Keywords: vitamin D, calcitriol, cancer, chemotherapy


Vitamin D is a steroid hormone that regulates calcium homeostasis, bone metabolism and a variety of other physiological functions (1). Vitamin D can be obtained from ultraviolet light-induced photobiogenesis in the skin or from the diet (1). In the skin, 7-dehydrocholesterol is converted to vitamin D3, which is hydroxylated to 25(OH)D3 by 25-hydroxylase in the liver and then to 1,25(OH)2D3 (1α, 25-dihydroxycholecalciferol, calcitriol), the hormonally active metabolite, by 1α-hydroxylase in the kidney (1). Calcitriol is mainly catabolized by 24-hydroxylase (CYP24A1) to 1α,24,25(OH)2D3 which loses its bioactivity (1).

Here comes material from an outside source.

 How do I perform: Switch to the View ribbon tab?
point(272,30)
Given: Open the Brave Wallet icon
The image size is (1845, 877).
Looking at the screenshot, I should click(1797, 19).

Calcitriol acts through both genomic and non-genomic mechanisms (2). In genomic pathways, calcitriol binds to intracellular vitamin D receptor (VDR), which subsequently heterodimerizes with another nuclear receptor retinoid X receptor (RXR). The heterodimer binds to vitamin D response element in target genes and leads to gene transcription regulation (1). In addition, calcitriol has rapid effects that are independent of gene transcription regulation, which are defined as non-genomic effects and not mediated directly through steroid receptor-ligand-DNA interaction. On the other hand, non-genomic actions may indirectly affect gene transcription via the regulation of intracellular signaling pathways that target transcription factors (3). Calcitriol induces a number of non-genomic responses including rapid intestinal absorption of calcium, release of calcium from intracellular stores, opening of voltage-gated calcium and chloride channels, and the activation of protein kinase C, protein kinase A, phosphatidylinositol-3 kinase (PI3K) and phospholipase C (4).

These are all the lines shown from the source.